This second executive order expanded the reservation to 3,532.72 acres, but the inclusion of only even-numbered sections resulted in it having an irregular layout, with three square-shaped blocks of land joined corner to corner and a larger, roughly L-shaped section at the south end. The White River flows through all but the northernmost section of the reservation.
The Muckleshoot Since 1874
Until the early part of the twentieth century, the entire Muckleshoot Reservation was held in trust by the federal government. Between 1903 and 1904 reservation land was allotted by the government to the families living there, giving them full ownership. Because of high levels of poverty and a lack of economic opportunities on the reservation, many members had no other option than to sell their land. During the middle of the twentieth century, a substantial number of the allotments were sold to non-Indians.
Under the authorization of the Indian Reorganization Act of 1934, the Muckleshoot Indian Tribe in 1936 established a constitution and bylaws that, among other things, guaranteed a Bill of Rights, defined membership requirements, established a governing body, and delineated land rights. The constitution was intended to enhance the "economic, educational, social and moral rehabilitation of the Indians in the Muckleshoot Indian Tribe, the conservation and development of their resources for their common welfare, the ultimate attainment of self-support and political independence, and the furnishing of a responsible organized body through which government subsidy and control may be exercised so long as necessary" ("Constitution and Bylaws…," 1). At the time, the U.S. Office of Indian Affairs reported 194 members of the Muckleshoot Indian Tribe.

→ Set of tasks
a - In the text on the Muckleshoot Reservation, how many members of the Muckleshoot Indian Tribe did the U.S. Office of Indian Affairs report at the time the constitution was established?
b - Return, word for word, the portion of the Muckleshoot Reservation text that begins with the words containing "The Muckleshoot Since" and ends with "sold to non-Indians.".
c - Resume the text on the Muckleshoot Reservation after its final sentence.

→ Recorded information
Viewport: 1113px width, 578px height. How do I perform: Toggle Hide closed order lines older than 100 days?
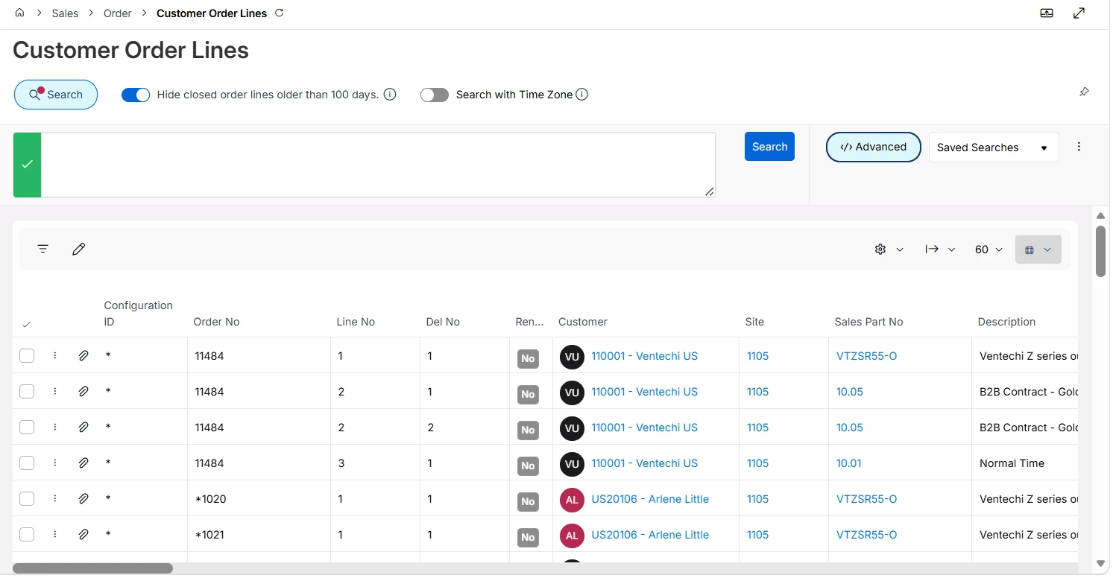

→ Task results
a - 194 members

b -
The Muckleshoot Since 1874
Until the early part of the twentieth century, the entire Muckleshoot Reservation was held in trust by the federal government. Between 1903 and 1904 reservation land was allotted by the government to the families living there, giving them full ownership. Because of high levels of poverty and a lack of economic opportunities on the reservation, many members had no other option than to sell their land. During the middle of the twentieth century, a substantial number of the allotments were sold to non-Indians.

c -
In 1974, the opinion in United States v. Washington, 384 F. Supp. 312 (W.D. Wash. 1974), more commonly known as the Boldt Decision, was handed down. In it, Federal District Court Judge George Boldt (1903-1984) reaffirmed the treaty fishing rights of Washington state Indians. With this decision in place, the economies of several local reservations, including the Muckleshoot, began to grow.
During the 1980s and 1990s, the Muckleshoot Indian Tribe pursued a policy of reacquiring lands within the boundaries of its reservation that had been transferred to non-Indians. Recovering lands where the tribe had the right to hunt, fish, and gather gave tribal members the opportunity to have an expanded land base and to protect their natural resources.
Since the 1990s, the Muckleshoot Reservation has expanded its economic opportunities with bingo and casino gaming, the Muckleshoot Mini Mart, Muckleshoot Seafood Products, the Salish Tree Farm, the Salish Lodge & Spa (which the tribe purchased in 2007), and the White River Amphitheatre, among other undertakings. As of February 2008, the Muckleshoot Indian Tribe had approximately 2,100 members. By 2009, the number of members located on or near the reservation had grown to 3,300.